▶ **Brief**: A faithful copy of all the records is needed, with the pictures omitted.

[Dataset excerpts]
<<<<
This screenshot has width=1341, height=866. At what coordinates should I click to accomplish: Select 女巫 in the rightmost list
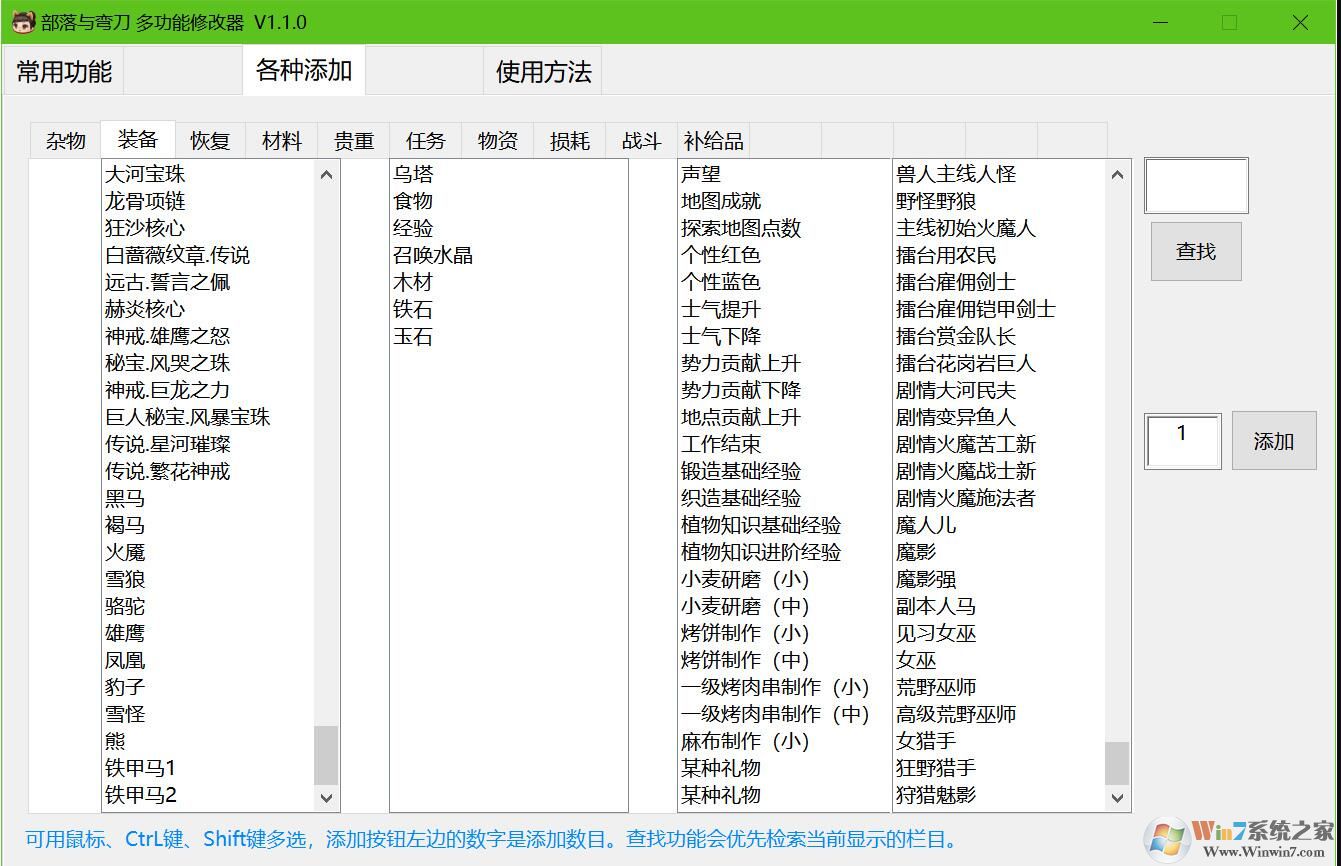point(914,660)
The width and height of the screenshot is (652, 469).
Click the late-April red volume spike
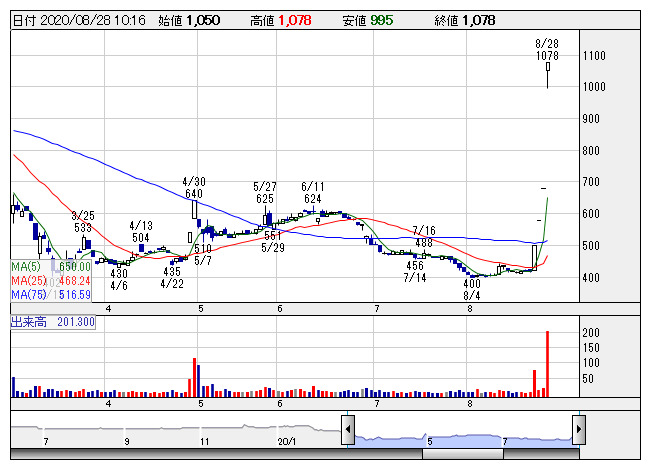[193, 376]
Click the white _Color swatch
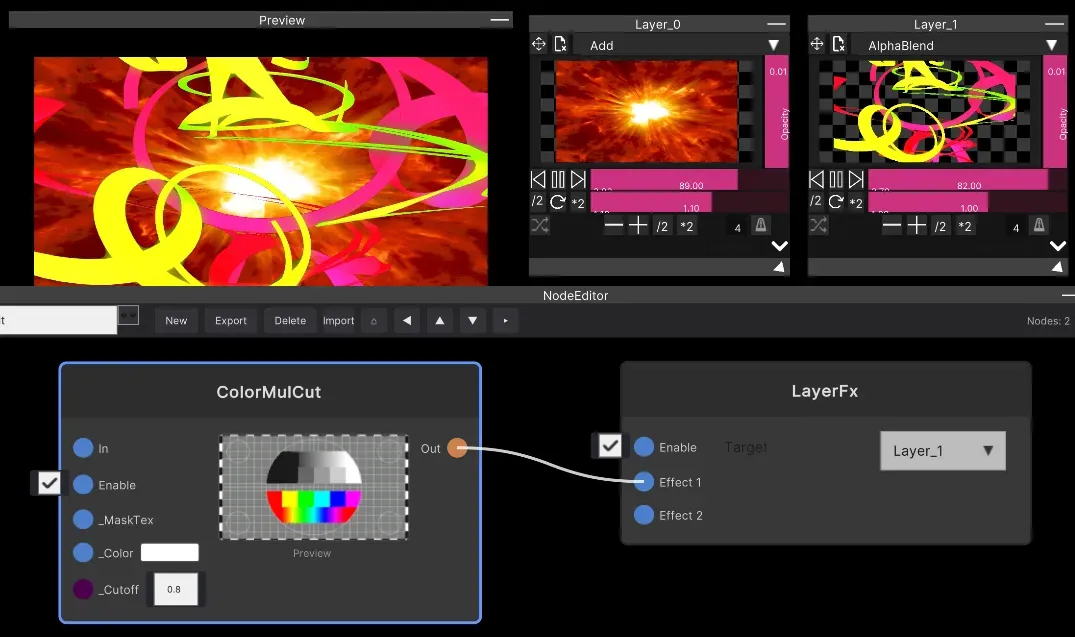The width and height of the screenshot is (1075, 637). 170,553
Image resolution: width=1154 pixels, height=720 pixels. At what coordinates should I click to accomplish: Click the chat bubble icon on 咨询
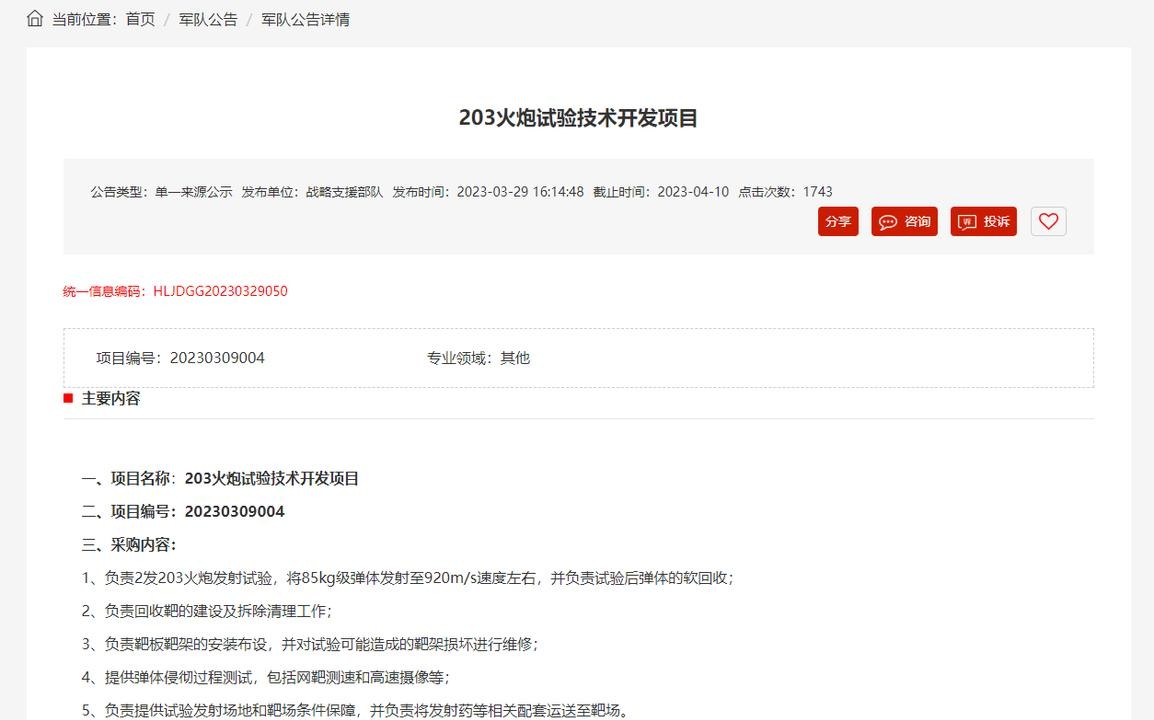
>>>>
▶ **Task solution**:
This screenshot has width=1341, height=866. At what coordinates should I click to accomplish: Select 女巫 in the rightmost list
point(914,660)
The width and height of the screenshot is (652, 469).
Click the late-April red volume spike
[193, 376]
Click the white _Color swatch
The width and height of the screenshot is (1075, 637). 170,553
Image resolution: width=1154 pixels, height=720 pixels. At what coordinates should I click to accomplish: Click the chat bubble icon on 咨询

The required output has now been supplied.